[Record excerpts Boundary: Start]

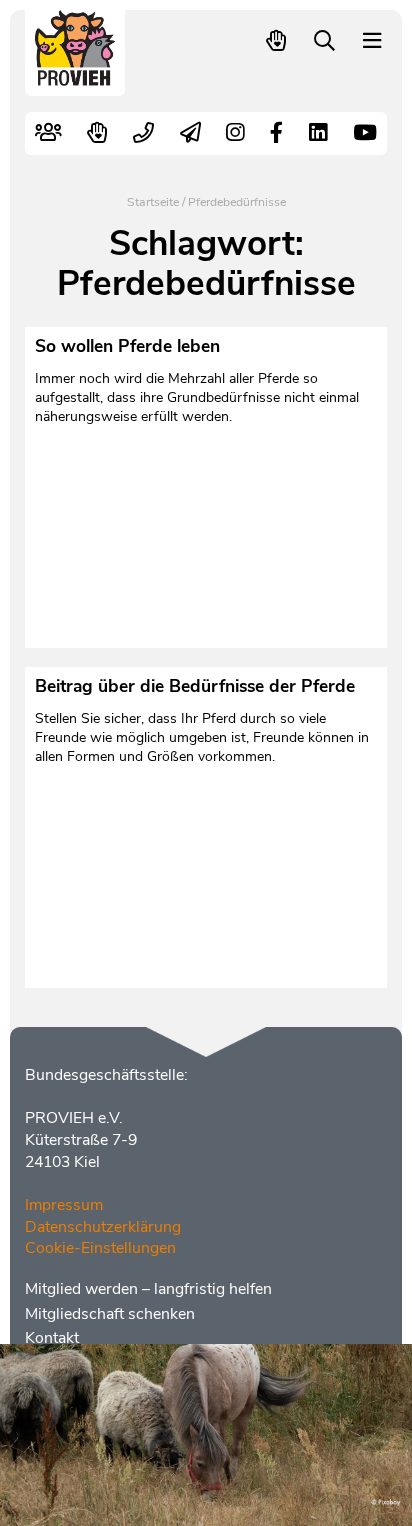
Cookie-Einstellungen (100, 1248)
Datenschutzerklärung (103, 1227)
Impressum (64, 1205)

[Record excerpts Boundary: End]
[Record excerpts Boundary: Start]

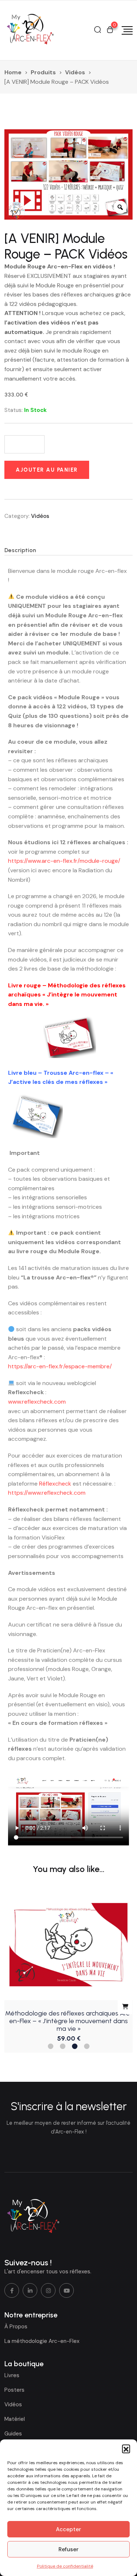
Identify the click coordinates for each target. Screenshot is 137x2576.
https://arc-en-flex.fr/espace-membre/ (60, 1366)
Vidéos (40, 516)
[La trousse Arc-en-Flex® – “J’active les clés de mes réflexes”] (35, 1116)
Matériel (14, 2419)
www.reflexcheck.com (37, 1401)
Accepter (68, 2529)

[Record excerpts Boundary: End]

→ Activity
Using the data above, reproduce exactly the lines from the line that contains "Cookie-Einstellungen (100, 1248)" through the line that contains "Impressum (64, 1205)", including both.

→ Solution for this exercise
Cookie-Einstellungen (100, 1248)
Datenschutzerklärung (103, 1227)
Impressum (64, 1205)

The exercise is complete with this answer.